Price changes have also encouraged North Koreans to change their diet – instead of rice and corn, which is cheaper, and the price of other commodities is rising, too, North Koreans are unhappy, Kwon Tae-jin, director for North Korea Northeast Asia Research Center Global Strategy Networking Journal Institute, told Al Jazeera.

“If this goes on, there could be doubts about Kim Jong Un’s leadership and he has felt political pressure, which he seems to be threatening,” Kwon said.

That pressure led Kim to admit that there was a problem.

The acknowledgment is “an effort to raise awareness and provide security,” Choi Su-min, a researcher at the Sejong Institute in Seoul, told Al Jazeera.

Amid the COVID-19 ban and closure, a handful of groups still working in North Korea have emerged almost. UNICEF and Red Cross finalists left in December 2020.

The UN also warned of the potential North Korean government to ban COVID-19 – medically – especially vaccines. North Korea is now at risk of contracting polio and tuberculosis (TB) as a result of “a large-scale vaccine along China’s border,” UNICEF said in February.

O’Carroll at NK News agreed. “Without the addition of drugs and drugs there is a gradual risk of developing side effects,” he said.

North Korea initially closed its borders to protect COVID-19, but it means important requirements remain at the border [File: Jon Chol Jin/AP Photo]

During the 1990’s, a famine in North Korea killed between half a million and three million people, a disaster caused by drought and floods, the loss of Soviet aid, and economic instability.

Smith of SOAS probably researched the details of the famine and estimated that it was probably about half a million. He also said that today – although North Korea is one of the most remote countries in the world – foreigners do not know about it at all.

“I am not a threat,” Smith said of the incident, before adding, “We are not in the unknown in the 1990’s. We know today what will happen to North Korea even if we fail to count the grass.”

He asked that the real question was what to do with the UNSC sanctions and North Korea’s reluctance to deal with nuclear weapons.

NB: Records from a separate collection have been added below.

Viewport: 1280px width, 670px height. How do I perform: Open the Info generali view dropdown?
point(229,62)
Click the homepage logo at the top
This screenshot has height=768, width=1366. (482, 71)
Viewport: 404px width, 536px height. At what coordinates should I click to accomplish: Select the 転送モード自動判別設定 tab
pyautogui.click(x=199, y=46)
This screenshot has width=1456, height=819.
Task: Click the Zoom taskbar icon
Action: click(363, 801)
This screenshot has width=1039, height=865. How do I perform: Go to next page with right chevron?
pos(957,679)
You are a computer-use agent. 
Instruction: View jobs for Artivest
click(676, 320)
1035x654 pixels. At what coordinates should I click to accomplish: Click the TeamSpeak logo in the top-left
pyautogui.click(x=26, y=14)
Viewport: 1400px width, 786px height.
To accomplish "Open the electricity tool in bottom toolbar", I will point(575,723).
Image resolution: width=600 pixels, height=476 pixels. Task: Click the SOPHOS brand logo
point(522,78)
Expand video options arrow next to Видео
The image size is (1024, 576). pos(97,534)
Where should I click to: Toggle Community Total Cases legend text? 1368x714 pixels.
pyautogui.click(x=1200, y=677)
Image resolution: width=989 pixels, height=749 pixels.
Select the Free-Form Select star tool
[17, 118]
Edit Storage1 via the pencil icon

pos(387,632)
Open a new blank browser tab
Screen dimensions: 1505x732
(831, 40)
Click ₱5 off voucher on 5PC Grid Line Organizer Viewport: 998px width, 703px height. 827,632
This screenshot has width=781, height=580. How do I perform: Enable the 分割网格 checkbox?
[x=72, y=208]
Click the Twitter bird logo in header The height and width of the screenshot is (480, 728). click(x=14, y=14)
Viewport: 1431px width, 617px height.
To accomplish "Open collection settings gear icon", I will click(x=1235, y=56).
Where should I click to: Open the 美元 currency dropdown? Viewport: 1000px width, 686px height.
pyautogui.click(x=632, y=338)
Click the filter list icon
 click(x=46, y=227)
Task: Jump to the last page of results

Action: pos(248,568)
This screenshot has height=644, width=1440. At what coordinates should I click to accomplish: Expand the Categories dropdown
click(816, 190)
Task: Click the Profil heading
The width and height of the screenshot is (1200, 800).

At present there is a consensus among UN member states that do not want to admit that the sanctions are causing problems and a point of confidence in North Korea or “Juche” that makes leader Kim Jong Un reluctant to admit – to his people or enemies – that the North needs foreign aid.

It’s an “unholy alliance,” Smith said.

Recognizing the safety precautionary measures, Smith instead called for a re-examination, as well as sanctions since 2017, which require oil, be suspended immediately, “because we know it is extremely destructive to all, and extremely insecure.”

With additional reports from Jenny Yu.